- **WHAT THIS TASK INVOLVES**
After locating the line with "You are a computer-use agent. The height" in the data that follows, return it and every later line exactly, up to and including the line with "You are a computer-use agent. Image resolution: width=833".

── DATASET EXTRACT

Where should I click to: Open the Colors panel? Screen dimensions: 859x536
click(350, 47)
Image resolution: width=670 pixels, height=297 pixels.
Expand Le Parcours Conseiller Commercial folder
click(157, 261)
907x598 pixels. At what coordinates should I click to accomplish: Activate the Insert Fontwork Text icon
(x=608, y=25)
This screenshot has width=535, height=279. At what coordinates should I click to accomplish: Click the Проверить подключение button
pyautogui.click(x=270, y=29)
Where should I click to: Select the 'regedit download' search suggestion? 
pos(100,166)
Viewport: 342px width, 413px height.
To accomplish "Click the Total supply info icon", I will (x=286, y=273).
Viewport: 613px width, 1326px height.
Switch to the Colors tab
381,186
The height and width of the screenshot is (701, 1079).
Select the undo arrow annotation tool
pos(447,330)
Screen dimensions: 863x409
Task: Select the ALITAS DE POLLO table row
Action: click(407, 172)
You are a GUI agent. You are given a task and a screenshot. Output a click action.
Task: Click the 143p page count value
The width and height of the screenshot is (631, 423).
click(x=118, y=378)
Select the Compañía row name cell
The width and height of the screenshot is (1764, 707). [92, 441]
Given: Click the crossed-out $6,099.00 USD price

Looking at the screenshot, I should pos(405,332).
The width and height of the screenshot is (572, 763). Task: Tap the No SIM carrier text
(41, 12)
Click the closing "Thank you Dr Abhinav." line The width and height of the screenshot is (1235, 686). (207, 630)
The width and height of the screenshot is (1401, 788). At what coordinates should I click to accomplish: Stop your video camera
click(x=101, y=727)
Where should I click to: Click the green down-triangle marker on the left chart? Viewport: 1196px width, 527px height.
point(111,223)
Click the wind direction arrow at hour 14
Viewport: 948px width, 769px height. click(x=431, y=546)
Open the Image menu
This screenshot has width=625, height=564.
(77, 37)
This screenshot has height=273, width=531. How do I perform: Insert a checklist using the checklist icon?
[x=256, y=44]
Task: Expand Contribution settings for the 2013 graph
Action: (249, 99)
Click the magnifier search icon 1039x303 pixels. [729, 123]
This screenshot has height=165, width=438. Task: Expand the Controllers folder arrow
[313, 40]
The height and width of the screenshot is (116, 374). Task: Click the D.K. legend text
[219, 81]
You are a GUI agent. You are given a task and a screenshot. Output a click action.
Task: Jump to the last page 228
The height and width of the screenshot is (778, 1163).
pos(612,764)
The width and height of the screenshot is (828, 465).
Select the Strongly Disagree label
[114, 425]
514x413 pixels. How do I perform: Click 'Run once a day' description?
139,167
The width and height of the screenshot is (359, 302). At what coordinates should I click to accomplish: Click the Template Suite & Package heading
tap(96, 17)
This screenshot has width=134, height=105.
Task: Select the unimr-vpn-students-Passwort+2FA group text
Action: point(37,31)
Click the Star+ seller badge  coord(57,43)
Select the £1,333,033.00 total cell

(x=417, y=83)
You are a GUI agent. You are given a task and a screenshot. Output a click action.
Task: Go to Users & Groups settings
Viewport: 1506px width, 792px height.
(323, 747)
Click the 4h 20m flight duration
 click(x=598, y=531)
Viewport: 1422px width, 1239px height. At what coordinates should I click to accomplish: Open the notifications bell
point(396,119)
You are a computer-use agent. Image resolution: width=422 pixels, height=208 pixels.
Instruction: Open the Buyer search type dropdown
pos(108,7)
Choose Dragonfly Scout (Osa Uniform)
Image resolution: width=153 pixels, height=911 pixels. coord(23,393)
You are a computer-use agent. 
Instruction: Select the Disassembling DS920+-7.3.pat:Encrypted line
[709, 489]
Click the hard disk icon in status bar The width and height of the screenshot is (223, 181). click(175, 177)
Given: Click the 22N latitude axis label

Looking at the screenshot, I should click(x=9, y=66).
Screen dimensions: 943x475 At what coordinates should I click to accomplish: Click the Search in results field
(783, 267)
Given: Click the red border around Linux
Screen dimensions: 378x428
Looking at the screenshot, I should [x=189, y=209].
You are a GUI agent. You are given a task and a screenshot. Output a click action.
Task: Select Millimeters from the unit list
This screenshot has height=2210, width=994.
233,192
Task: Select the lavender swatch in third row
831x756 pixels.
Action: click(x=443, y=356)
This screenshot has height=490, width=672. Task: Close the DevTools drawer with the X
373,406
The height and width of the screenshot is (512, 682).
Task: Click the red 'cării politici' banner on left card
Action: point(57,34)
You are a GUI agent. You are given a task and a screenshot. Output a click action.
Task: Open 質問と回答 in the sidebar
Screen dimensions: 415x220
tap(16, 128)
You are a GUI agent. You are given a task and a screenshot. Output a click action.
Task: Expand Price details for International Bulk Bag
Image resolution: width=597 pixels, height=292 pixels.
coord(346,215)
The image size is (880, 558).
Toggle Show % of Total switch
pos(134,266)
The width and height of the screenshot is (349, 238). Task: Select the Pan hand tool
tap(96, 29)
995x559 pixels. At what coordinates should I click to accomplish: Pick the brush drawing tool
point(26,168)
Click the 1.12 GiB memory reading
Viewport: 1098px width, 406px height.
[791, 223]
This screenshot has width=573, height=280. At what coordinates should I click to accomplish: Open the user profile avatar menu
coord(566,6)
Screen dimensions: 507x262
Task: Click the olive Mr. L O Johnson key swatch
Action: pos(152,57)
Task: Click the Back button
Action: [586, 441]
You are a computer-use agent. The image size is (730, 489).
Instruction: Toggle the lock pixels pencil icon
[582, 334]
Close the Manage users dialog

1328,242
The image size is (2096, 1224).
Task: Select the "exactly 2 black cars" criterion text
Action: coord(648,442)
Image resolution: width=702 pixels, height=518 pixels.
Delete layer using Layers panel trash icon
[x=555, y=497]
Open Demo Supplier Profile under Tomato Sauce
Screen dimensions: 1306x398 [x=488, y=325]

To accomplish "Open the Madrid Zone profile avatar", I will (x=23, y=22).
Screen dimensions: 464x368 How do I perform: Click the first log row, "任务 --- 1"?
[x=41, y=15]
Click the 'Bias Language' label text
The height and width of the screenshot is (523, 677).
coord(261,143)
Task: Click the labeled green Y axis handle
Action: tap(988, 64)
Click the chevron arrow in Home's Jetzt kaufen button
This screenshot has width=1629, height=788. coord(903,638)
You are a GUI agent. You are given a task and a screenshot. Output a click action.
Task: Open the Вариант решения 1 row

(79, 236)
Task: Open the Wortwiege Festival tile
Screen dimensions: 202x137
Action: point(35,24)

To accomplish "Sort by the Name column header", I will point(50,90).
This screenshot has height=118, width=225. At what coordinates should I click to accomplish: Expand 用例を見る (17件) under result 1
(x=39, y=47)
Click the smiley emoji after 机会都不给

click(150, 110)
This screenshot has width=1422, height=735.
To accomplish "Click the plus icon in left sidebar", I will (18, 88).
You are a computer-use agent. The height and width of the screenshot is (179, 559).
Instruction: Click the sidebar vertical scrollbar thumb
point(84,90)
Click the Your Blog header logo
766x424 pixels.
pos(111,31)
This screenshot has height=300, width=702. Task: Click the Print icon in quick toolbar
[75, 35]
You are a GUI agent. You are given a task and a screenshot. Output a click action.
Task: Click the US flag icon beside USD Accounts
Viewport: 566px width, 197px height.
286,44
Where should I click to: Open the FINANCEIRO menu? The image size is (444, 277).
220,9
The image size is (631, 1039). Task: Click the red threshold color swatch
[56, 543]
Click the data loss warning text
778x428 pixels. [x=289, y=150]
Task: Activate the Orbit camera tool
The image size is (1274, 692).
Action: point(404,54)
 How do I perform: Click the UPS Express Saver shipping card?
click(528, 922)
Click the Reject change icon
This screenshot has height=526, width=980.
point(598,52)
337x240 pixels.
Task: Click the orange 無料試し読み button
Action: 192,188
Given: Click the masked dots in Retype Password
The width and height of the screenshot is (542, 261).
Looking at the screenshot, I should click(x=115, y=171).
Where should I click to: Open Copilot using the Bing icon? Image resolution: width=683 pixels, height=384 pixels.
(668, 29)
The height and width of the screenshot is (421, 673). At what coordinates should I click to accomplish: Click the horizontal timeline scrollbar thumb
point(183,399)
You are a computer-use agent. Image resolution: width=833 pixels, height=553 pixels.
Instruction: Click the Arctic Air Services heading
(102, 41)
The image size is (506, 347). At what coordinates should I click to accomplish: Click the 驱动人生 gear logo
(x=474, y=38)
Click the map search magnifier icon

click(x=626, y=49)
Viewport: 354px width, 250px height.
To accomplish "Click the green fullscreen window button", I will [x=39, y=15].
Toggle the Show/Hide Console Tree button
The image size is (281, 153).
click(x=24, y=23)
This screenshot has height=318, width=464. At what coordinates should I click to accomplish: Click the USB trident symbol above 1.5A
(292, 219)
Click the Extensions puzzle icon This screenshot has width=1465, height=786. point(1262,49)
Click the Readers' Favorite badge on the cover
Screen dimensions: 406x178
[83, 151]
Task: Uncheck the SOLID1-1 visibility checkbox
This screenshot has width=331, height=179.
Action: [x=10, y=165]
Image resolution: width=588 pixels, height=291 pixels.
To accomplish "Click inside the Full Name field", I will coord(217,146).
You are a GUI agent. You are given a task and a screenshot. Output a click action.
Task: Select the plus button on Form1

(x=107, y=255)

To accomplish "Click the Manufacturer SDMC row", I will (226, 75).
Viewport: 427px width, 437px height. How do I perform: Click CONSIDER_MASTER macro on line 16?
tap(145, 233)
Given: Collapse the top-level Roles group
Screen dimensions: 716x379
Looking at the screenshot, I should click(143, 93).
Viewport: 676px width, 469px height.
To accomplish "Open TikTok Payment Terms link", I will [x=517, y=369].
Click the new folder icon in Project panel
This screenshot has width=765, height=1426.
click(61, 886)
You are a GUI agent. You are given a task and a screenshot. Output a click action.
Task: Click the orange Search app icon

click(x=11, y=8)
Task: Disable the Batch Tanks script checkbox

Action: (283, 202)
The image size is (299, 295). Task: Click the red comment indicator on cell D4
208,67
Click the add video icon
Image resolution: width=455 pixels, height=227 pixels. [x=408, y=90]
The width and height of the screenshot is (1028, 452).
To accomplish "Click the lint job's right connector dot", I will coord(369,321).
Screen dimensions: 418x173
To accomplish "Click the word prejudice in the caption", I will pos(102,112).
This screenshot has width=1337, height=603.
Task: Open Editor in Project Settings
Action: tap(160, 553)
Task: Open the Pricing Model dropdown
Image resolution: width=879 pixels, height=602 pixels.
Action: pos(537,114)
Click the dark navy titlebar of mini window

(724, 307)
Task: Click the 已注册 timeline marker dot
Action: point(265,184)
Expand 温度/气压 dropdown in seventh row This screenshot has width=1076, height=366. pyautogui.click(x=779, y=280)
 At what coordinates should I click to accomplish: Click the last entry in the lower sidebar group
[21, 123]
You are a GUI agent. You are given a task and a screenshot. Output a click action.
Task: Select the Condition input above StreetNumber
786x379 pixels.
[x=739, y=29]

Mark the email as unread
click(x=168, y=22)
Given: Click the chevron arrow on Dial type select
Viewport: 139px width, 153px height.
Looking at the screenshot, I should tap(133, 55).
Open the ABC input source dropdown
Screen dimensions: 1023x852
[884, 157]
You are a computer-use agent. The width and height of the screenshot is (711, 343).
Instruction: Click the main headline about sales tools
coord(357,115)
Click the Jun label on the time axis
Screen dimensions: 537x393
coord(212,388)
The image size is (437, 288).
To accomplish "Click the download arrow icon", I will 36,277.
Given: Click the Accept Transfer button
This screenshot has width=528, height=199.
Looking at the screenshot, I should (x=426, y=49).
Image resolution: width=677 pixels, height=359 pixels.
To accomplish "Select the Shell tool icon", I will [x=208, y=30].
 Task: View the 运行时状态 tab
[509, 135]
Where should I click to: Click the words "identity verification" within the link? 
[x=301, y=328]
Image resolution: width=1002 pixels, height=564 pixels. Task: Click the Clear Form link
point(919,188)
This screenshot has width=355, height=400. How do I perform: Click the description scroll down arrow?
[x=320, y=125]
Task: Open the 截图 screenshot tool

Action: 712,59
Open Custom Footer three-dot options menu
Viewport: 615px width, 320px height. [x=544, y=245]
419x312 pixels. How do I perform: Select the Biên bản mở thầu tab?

────

- **ANSWER BOX**
You are a computer-use agent. The height and width of the screenshot is (179, 559).
Instruction: Click the sidebar vertical scrollbar thumb
point(84,90)
Click the Your Blog header logo
766x424 pixels.
pos(111,31)
This screenshot has height=300, width=702. Task: Click the Print icon in quick toolbar
[75, 35]
You are a GUI agent. You are given a task and a screenshot. Output a click action.
Task: Click the US flag icon beside USD Accounts
Viewport: 566px width, 197px height.
286,44
Where should I click to: Open the FINANCEIRO menu? The image size is (444, 277).
220,9
The image size is (631, 1039). Task: Click the red threshold color swatch
[56, 543]
Click the data loss warning text
778x428 pixels. [x=289, y=150]
Task: Activate the Orbit camera tool
The image size is (1274, 692).
Action: point(404,54)
 How do I perform: Click the UPS Express Saver shipping card?
click(528, 922)
Click the Reject change icon
This screenshot has height=526, width=980.
point(598,52)
337x240 pixels.
Task: Click the orange 無料試し読み button
Action: 192,188
Given: Click the masked dots in Retype Password
The width and height of the screenshot is (542, 261).
Looking at the screenshot, I should click(x=115, y=171).
Where should I click to: Open Copilot using the Bing icon? Image resolution: width=683 pixels, height=384 pixels.
(668, 29)
The height and width of the screenshot is (421, 673). At what coordinates should I click to accomplish: Click the horizontal timeline scrollbar thumb
point(183,399)
You are a computer-use agent. Image resolution: width=833 pixels, height=553 pixels.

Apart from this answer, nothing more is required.